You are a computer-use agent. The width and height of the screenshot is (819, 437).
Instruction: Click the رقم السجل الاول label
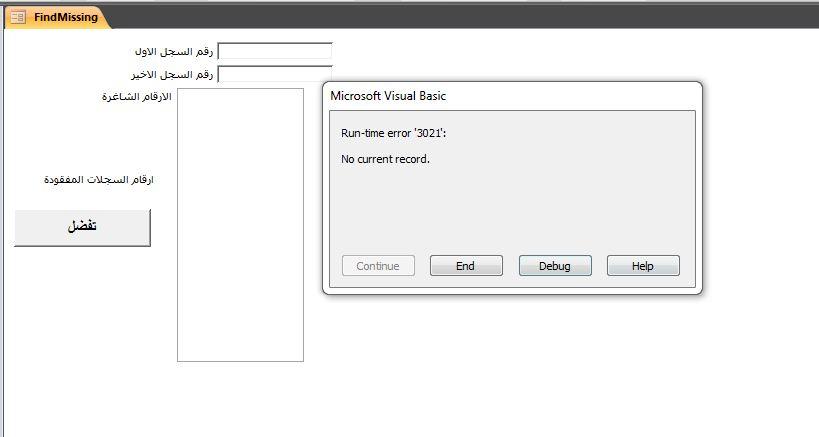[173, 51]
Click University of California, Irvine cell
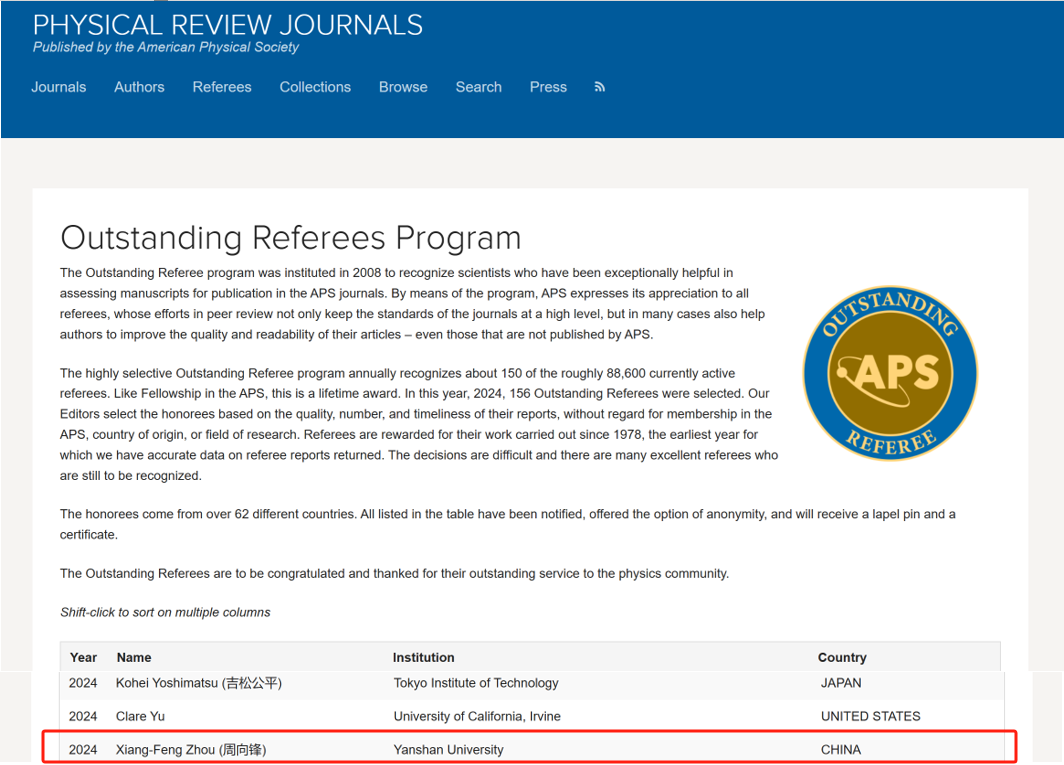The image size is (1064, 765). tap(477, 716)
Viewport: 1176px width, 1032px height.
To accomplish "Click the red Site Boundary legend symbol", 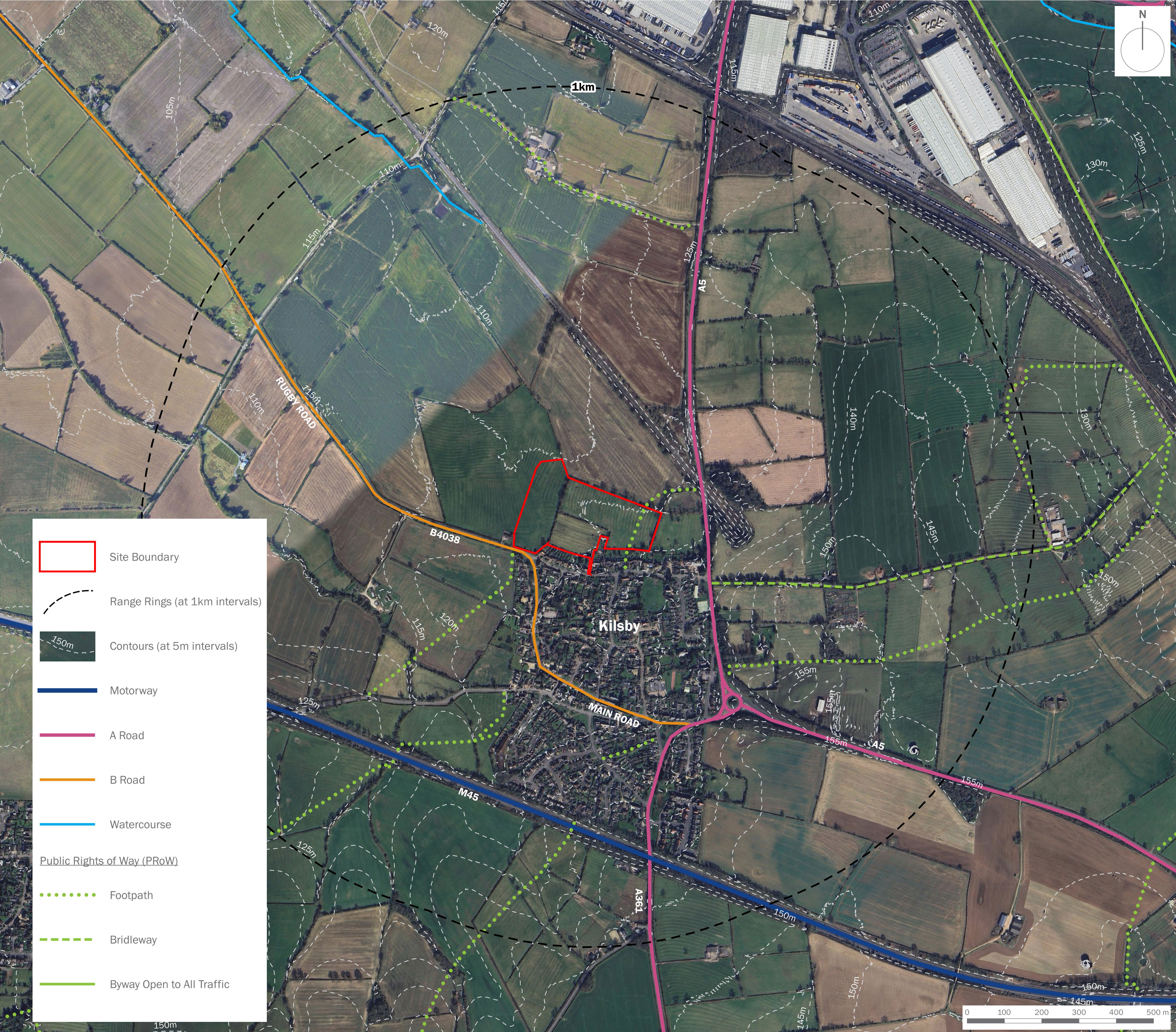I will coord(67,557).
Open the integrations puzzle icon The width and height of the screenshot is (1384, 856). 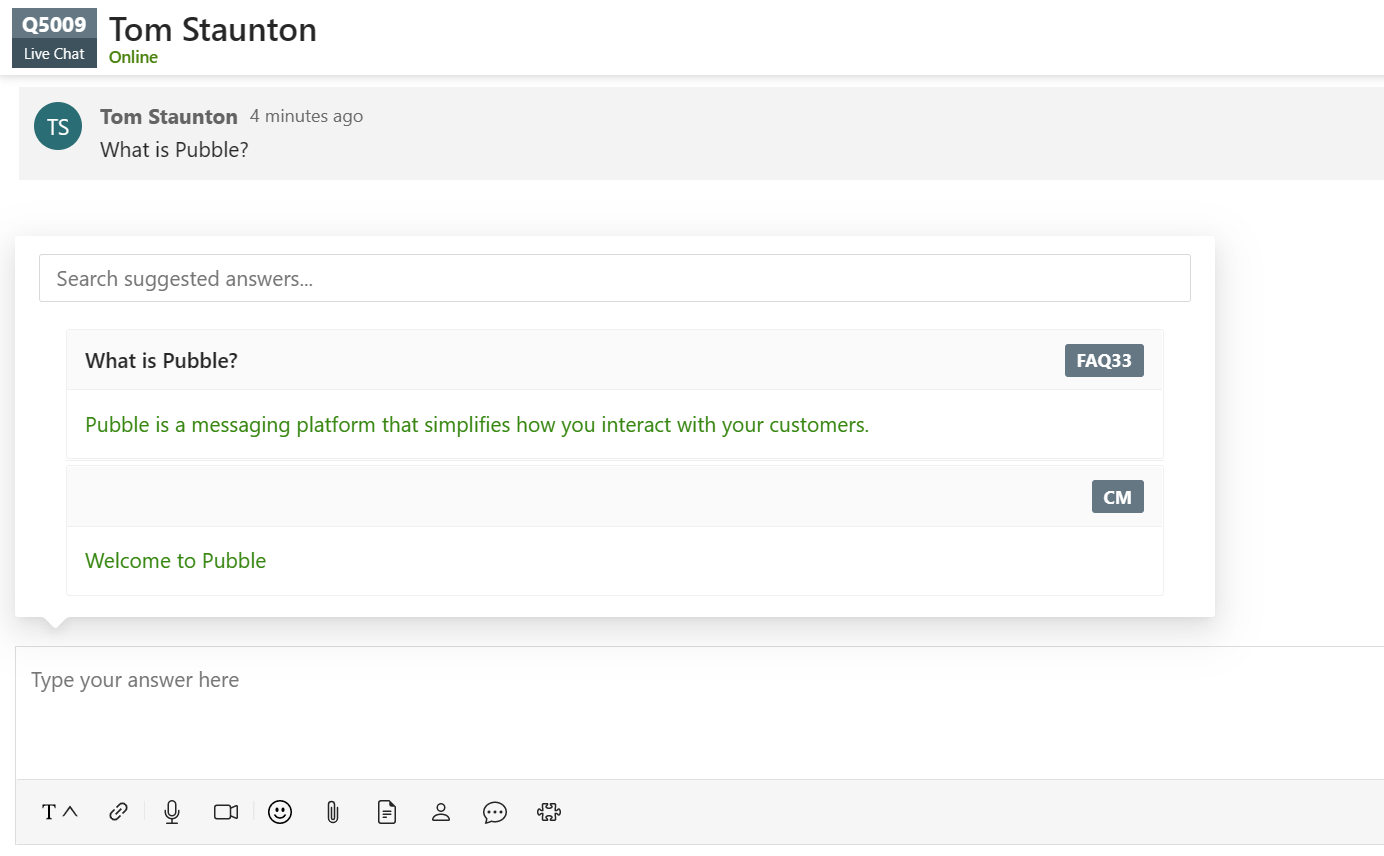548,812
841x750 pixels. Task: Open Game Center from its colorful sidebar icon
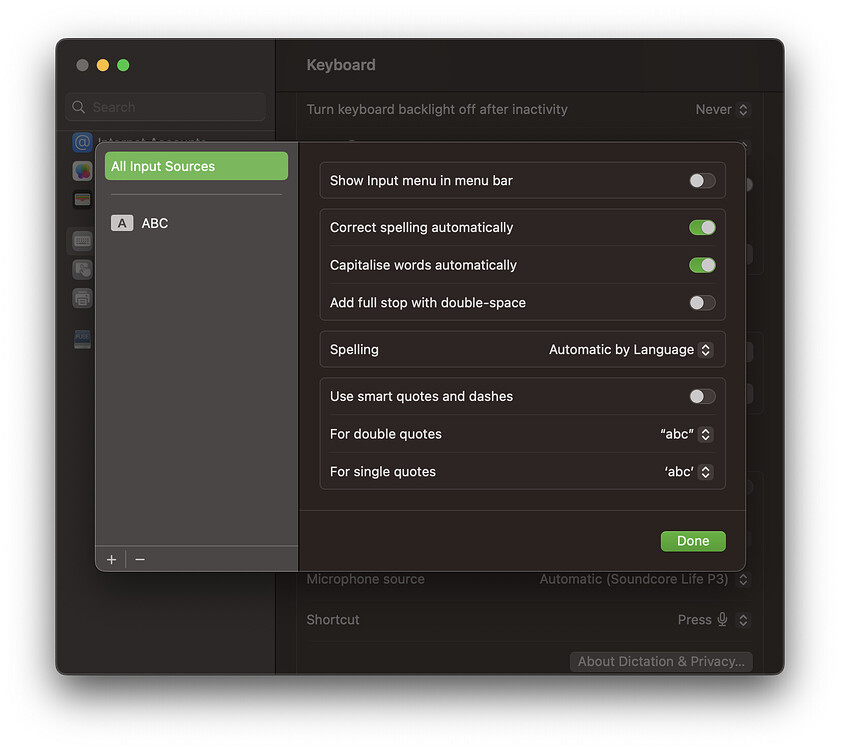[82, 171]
---+---
#### [What the task asks]
Print word for word the lines of the records from the one containing "841x750 pixels. Task: Open" through the last line, including both, and leave out the pictures.

#### [Task solution]
841x750 pixels. Task: Open Game Center from its colorful sidebar icon
[82, 171]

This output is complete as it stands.